- **Source excerpt**:

***

When an object's reference counter reaches 0, it becomes garbage, and therefore has to be destroyed. The GC pushes this object onto the garbage stack.

Each reference update causes destruction of DESTRUCTION_COUNT * CHECKPHASE_RATIO objects from the garbage stack.

During the checkphase, the GC decides that it needs to run a collection cycle if:

new CHECKPHASE_RATIO is greater than GC_CYCLE_THRESHOLD.
or the collection cycle hasn't been run for GC_CYCLE_CHECKSPHASES_LIMIT checkphases.

If a decision to run a collection cycle is taken, the GC does the following:

destroys all objects on the garbage stack.
runs a simple mark & sweep cycle to break reference cycles.

To implement this, the GC maintains a set of objects that have been created. When an object is destroyed, it is removed from this set. When a GC collection cycle is run:

The roots are globals and locals (objects reachable from any active scope, the objects stack, or any other similar source). Functions and types are always alive do not reference any objects other then themselves, and therefore they are not processed during garbage collection. The roots are taken from all loaded modules.

Environment

An environment is a data structure assigned to each module. It holds all the variables created in that module, and implements lookup function.

An environment also contains all exported objects of the module, and lets other modules use those objects.

Global variables

Global variables are stored in the module's environment.

VM

To execute a program, it first has to be converted to a list of simple instructions, which will be then executed by the VM.

An instruction is an structure that contains details of how some action has to be executed. A MoLaVM instruction is made of:

Instruction code. Denoted as inscode(ins).
The name of the file which caused the instruction to be generated. Denoted as insfile(ins).
The line number in the file which caused the instruction to be generated. Denoted as insline(ins).
Arguments of the instruction, packed into it during its creation. Denoted as insarg_i(int), where i is the index of the argument.

Instructions of a module are stored in a single list. Instructions from new modules are appended to the end of the list. A module structure stores the absolute offset of the first instruction of that module in the list.

An instruction may access the arguments stack. By convention:

"Runtime" arguments of the instruction have to be pushed on the stack.
Any instruction that requires arguments takes them and removes them from the stack before executing actual operation. This way memory leaks are prevented when returning / catching an error.

***

- **Dataset content**:
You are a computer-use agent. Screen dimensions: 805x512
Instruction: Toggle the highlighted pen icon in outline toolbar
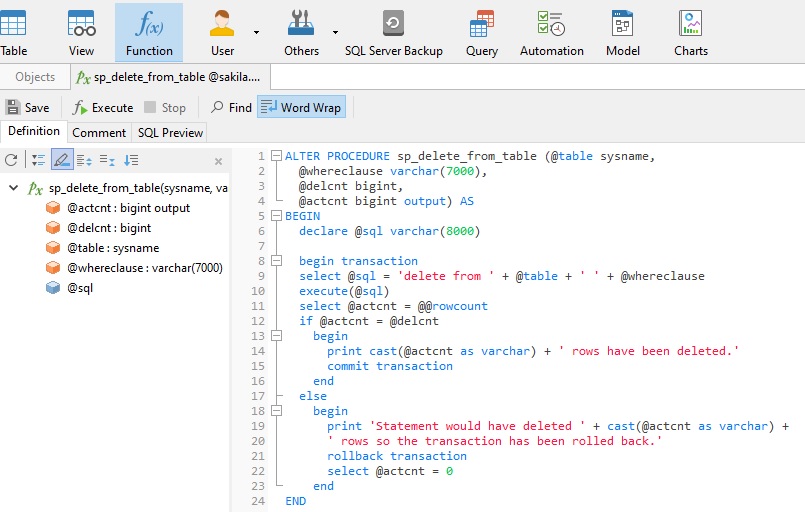tap(62, 160)
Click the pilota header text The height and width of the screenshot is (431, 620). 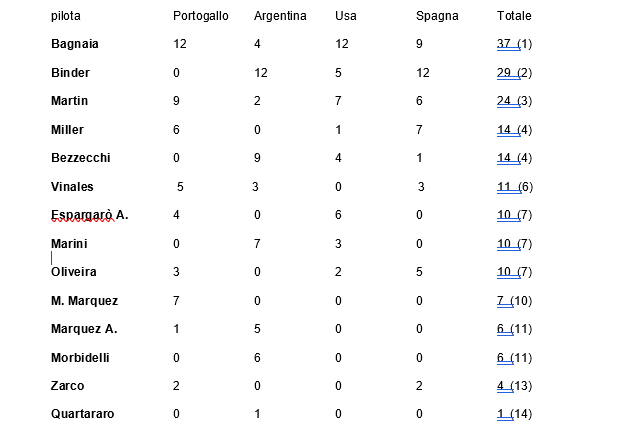coord(66,16)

***

Carry on the notes on the garbage collector, environments and VM from after their final sentence.

- **Exercise answer**:
The execution result of the instruction has to be pushed on the stack, unless it is absent.

Structures:

Objects stack (arguments stack). Contains objects that are indended to be used as arugments in the instructions.
A stack of registered error handlers. Each handler (a catch block) is a tuple of:
- error code.
- absolute offset (of the catch block) to where the program has to jump.
- the number of elements on the stack before the try block was executed. the stack is rollbacked to this state.
- the current scope pointer.

The following is the list of MoLaVM instructions with their descriptions.

`POP`

The stack must contain an object. Pops an object from the stack. Signals an InternalError if the stack is empty.

`SWAP`

The stack must contain 2 objects.

Swaps two top elements on the stack. Signals an InternalError if there are less than 2 objects on the stack.

`CREATE_ENV`

Creates a new environment. The environment gets assigned an id, which is later used to switch to that environment. This id is assigned during runtime. The root program get's assigned the id of 0.

`SWITCH_ENV_INS`

Switches the current environment to the environment of the module where this instruction is located.

`SWITCH_ENV_OBJ`

The stack must contain an object which is a function. Switches the current environment to the environment of the function located on the stack.

`IMPORT_MODULE module_path identifier`

module_path is the path to the module we want to import.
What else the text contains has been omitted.